Er ist vielleicht der Point Guard schlechthin. John Stockton hat die NBA im Trikot der Utah Jazz über fast zwei Jahrzehnte geprägt, Rekorde für die Ewigkeit aufgestellt - und steht doch viel zu oft im Schatten seiner Gegenspieler. Heute feiert der kongeniale Partner von Karl Malone seinen 58. Geburtstag.
Dieser Artikel erschien erstmals am 7. September 2015. In unserem Legenden-Archiv findet Ihr alle weiteren Portraits zu den größten NBA-Spielern aller Zeiten.
1992, das Jahr des Dream Teams. In Barcelona tritt die berühmteste Mannschaft der Geschichte zusammen, um Olympiagold zu gewinnen. Superstars wie Michael Jordan, Magic Johnson, Larry Bird oder Charles Barkley werden gefeiert, nein, verehrt wie Rockstars. Für Fans wie Gegner gleichermaßen sind sie überlebensgroße Gestalten. Basketball-Götter in Menschengestalt.

====

__AUFGABENSTELLUNG A__. Fasse den Artikel über John Stockton in zwei Sätzen zusammen.
__AUFGABENSTELLUNG B__. Halte aus den Datensätzen alles von der Zeile mit „Task: Enable the 自动高亮 checkbox“ bis hinunter zur Zeile mit „Action: pyautogui.click(x=72, y=195)“ wortgetreu fest, beide Zeilen eingeschlossen. Lass die Bilder dabei weg.

__GEGEBENE ANGABEN__.
====

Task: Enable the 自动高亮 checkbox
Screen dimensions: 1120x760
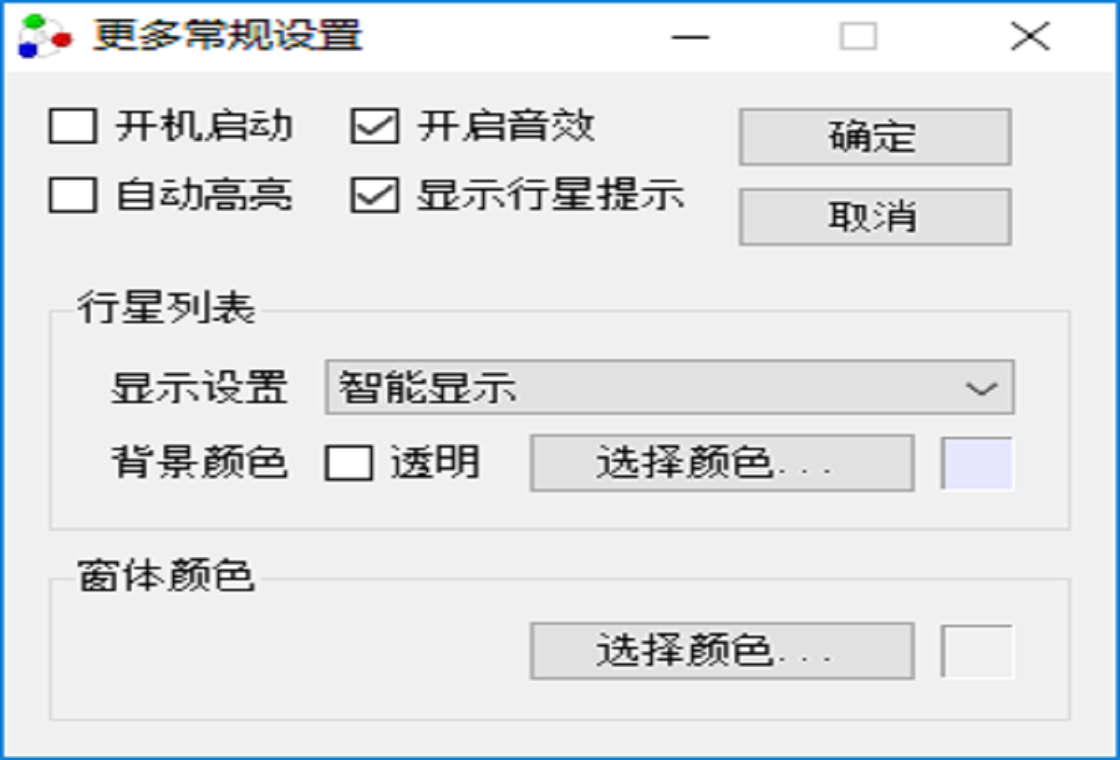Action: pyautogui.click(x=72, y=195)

====

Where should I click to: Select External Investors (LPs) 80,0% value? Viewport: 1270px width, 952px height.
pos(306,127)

====

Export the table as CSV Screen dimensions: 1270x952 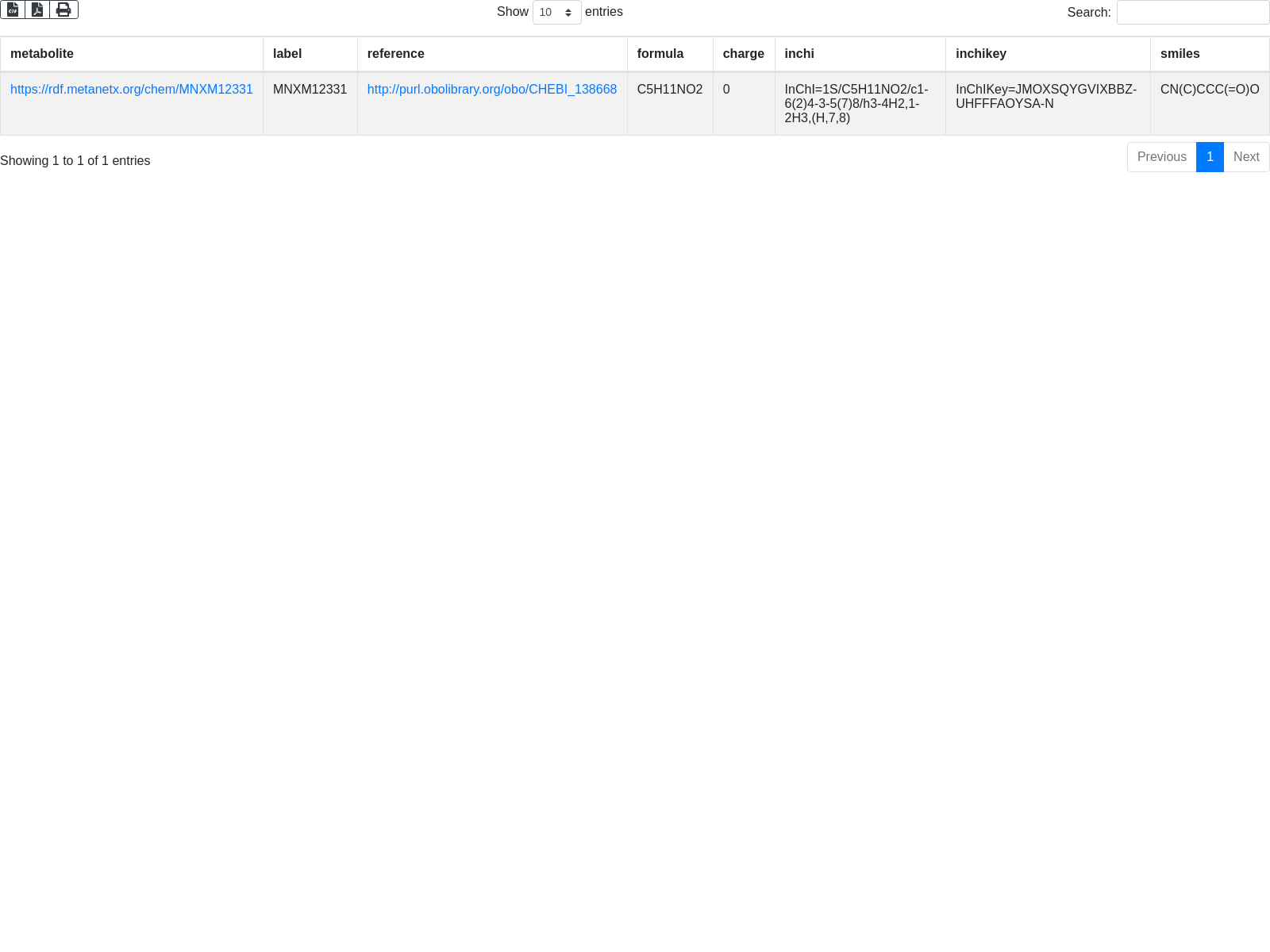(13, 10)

====

__LÖSUNG A__. John Stockton prägte die NBA im Trikot der Utah Jazz fast zwei Jahrzehnte lang und stellte Rekorde auf, steht aber oft im Schatten seiner Gegenspieler; heute feiert der Partner von Karl Malone seinen 58. Geburtstag. Der erstmals am 7. September 2015 erschienene Artikel blickt außerdem auf das Jahr 1992 zurück, als das Dream Team in Barcelona um Olympiagold spielte und Superstars wie Michael Jordan, Magic Johnson, Larry Bird oder Charles Barkley wie Rockstars verehrt wurden.

__LÖSUNG B__.
Task: Enable the 自动高亮 checkbox
Screen dimensions: 1120x760
Action: pyautogui.click(x=72, y=195)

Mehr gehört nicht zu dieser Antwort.